Mas esses mantos tradicionais, 11 no total, estão longe de sua terra. Datados do século 16, foram levados para a Europa por colonizadores, atraídos por sua beleza e poder, e foram saqueados, trocados em negociações diplomáticas ou por escambo. Vestiram muitos integrantes da nobreza, e hoje estão expostos em museus ao redor do continente, inacessíveis ao contato direto dos tupinambás. Além desses mantos, há relatos de outros dois que estariam perdidos ou escondidos, e Glicéria tem certeza de que existem: “Já recebi a mensagem de que um deles está em um baú. Vou encontrá-los, mas tudo no seu tempo.”  

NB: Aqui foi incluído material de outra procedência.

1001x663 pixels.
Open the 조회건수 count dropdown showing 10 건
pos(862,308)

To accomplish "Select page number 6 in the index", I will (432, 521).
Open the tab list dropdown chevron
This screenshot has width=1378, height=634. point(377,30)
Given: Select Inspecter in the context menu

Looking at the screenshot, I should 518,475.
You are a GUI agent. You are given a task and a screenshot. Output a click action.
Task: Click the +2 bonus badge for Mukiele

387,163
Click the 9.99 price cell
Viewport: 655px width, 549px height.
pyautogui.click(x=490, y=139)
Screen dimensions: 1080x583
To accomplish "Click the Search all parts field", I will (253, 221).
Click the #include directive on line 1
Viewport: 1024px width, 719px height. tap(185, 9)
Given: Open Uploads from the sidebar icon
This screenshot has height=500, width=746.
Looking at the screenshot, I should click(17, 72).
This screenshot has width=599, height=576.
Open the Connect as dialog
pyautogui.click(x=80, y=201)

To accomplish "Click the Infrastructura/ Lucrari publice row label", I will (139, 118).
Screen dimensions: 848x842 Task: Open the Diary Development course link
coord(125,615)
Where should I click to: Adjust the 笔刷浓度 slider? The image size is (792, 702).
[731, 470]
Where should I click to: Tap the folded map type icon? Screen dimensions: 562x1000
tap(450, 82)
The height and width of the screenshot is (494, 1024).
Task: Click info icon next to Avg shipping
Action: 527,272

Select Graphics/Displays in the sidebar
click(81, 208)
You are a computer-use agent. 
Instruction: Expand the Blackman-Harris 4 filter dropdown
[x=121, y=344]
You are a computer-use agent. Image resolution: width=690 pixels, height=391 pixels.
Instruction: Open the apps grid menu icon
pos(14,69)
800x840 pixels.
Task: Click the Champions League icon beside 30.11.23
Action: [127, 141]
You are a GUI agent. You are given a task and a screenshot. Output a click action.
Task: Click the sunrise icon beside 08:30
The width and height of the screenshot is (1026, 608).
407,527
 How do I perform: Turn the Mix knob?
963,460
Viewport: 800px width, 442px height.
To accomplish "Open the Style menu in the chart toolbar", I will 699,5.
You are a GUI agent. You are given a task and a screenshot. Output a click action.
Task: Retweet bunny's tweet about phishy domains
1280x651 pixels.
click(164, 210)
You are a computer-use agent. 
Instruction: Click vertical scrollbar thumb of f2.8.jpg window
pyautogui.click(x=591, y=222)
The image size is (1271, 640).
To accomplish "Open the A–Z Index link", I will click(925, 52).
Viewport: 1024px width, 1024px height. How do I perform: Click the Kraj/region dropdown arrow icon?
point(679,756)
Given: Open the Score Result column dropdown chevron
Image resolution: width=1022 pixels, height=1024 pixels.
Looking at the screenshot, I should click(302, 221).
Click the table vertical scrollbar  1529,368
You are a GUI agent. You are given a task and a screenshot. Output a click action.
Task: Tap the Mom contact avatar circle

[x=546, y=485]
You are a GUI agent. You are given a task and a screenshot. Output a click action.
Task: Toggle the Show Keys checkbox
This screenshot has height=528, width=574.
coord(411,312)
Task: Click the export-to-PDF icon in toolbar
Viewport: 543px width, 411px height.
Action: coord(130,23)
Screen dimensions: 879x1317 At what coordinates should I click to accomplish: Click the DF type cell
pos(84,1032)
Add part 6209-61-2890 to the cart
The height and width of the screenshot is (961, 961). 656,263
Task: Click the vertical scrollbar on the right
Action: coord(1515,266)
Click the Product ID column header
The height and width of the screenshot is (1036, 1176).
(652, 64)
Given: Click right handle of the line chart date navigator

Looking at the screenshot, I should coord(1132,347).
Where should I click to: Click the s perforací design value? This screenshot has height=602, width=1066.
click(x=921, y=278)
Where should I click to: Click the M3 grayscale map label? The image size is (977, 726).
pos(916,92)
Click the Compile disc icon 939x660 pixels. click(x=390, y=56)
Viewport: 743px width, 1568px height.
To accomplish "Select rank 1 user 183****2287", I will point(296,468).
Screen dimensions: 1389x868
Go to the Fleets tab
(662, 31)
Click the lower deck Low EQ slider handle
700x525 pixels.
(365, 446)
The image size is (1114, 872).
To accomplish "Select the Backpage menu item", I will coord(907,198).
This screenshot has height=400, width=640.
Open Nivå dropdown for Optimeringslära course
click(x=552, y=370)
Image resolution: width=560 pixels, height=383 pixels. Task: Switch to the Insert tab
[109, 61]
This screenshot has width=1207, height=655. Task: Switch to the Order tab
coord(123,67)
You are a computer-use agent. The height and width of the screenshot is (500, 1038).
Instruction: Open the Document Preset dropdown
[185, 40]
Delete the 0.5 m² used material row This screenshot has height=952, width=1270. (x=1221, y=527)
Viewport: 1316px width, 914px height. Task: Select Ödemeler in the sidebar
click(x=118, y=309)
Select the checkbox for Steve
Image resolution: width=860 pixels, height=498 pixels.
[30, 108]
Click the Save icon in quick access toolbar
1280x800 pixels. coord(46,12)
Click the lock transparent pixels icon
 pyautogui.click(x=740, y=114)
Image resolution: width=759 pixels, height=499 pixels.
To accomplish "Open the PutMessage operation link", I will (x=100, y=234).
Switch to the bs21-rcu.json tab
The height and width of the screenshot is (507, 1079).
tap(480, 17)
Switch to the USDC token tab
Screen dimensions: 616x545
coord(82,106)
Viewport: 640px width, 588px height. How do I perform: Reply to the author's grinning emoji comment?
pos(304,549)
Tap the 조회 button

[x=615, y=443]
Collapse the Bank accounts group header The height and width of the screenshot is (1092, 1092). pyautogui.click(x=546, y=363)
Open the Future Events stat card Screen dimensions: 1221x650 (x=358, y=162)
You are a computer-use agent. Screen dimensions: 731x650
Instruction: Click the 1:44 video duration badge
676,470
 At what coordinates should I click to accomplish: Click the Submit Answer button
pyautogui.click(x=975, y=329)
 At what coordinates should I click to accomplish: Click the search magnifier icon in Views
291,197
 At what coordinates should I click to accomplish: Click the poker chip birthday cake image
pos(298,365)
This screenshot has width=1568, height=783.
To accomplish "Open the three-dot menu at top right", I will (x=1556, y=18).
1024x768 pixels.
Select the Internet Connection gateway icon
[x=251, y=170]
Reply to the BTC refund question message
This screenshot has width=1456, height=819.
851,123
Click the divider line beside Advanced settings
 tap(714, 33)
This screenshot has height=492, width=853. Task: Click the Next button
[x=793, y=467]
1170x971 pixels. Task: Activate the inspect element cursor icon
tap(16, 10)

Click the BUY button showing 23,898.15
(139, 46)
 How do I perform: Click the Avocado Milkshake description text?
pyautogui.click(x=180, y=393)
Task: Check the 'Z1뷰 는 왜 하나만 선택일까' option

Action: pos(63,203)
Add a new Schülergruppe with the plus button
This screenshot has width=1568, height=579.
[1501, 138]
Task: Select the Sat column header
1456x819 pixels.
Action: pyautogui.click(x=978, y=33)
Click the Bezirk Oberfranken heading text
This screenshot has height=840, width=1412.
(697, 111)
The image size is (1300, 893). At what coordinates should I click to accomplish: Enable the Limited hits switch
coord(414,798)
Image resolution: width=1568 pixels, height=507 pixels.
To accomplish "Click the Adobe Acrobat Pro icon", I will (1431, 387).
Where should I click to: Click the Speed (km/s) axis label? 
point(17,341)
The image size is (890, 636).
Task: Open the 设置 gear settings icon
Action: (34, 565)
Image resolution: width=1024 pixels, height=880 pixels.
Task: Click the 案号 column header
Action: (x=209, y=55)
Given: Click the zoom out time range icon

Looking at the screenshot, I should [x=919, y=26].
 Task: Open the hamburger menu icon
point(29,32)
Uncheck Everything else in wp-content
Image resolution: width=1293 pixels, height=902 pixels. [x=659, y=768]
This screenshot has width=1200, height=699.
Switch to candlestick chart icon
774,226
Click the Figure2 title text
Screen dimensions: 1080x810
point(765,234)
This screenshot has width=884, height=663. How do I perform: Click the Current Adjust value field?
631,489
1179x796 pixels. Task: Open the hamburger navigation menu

No Brasil, não restou nem um manto. Mas, com o desejo de reivindicar os outros e dar um presente aos encantados, Glicéria iniciou uma pesquisa em 2005 que dura até hoje. O objetivo: recuperar esses trajes sagrados. Um ano depois, confeccionou um primeiro manto, com ajuda de sua comunidade. Depois, criou e produziu mais dois, numa caminhada que a levou a encontrar as vestimentas levadas para a Europa. Em seguida, organizou e promoveu instalações pelo Brasil para mostrar a relevância dos mantos para os tupinambás e para o país. 

Para além da ancestralidade 

Retomar os mantos Tupinambá, para Glicéria, é reconectar-se ao seu território, aos encantados e a toda a cultura tupinambá, incluindo sua relação com as plantas, os animais, o passado e o presente. Com a pesquisa e essa caminhada, ela quer reconquistar o direito à memória, à ancestralidade, ao aprendizado e à verdade do seu povo. Recuperar, enfim, sua tradição. 

Para isso, Célia diz que consulta, a todo instante, os encantados e os próprios mantos, e eles a guiam nessa retomada. Ela também tenta provar, na sua pesquisa, que o manto era, na verdade, feminino. “Muitos registros mostram que o manto era usado por mulheres. Havia a ideia de que só os caciques o vestiam, e faziam isso mesmo, mas em situações políticas. Descobri, no entanto, que, quando precisavam de algum feito ritualístico importante e os pajés não davam conta, buscavam as mulheres tupinambás que falavam com o mundo espiritual e dominavam as ervas, as majés. Só que as pessoas apagaram isso da história. Colocavam as mulheres como subalternas, mas os mantos eram feitos e vestidos por elas”.  

Os mantos e toda a riqueza cultural tupinambá remetem à ancestralidade, palavra considerada tendência na comunicação e nas pesquisas sobre os povos indígenas. Para Glicéria, no entanto, essa é uma narrativa que pode atrapalhar a trajetória dessas comunidades de terem suas verdades registradas e validadas.  

“Alfredo, primo do meu avô, dizia que a chuva existia porque o vento empurrava as nuvens para buscar água e molhar a mata. Nas minhas aulas de ciência, mal estudei sobre o vento. Pode ser uma verdade, mas eu prefiro a nossa, que vem da observação. E estou aqui para dizer que esse lugar existe. Quero deixar nossas magias, nossas marcas e nossa existência no mundo. O meu tem tanto valor quanto o seu. Por que o que meu povo fala não é ciência? Estamos construindo ciência também, porque nossa narrativa é um conhecimento e pode ser explicado. Nossa tradição e nossas profecias não podem ser retiradas assim. Não é só ancestralidade. É verdade, também.”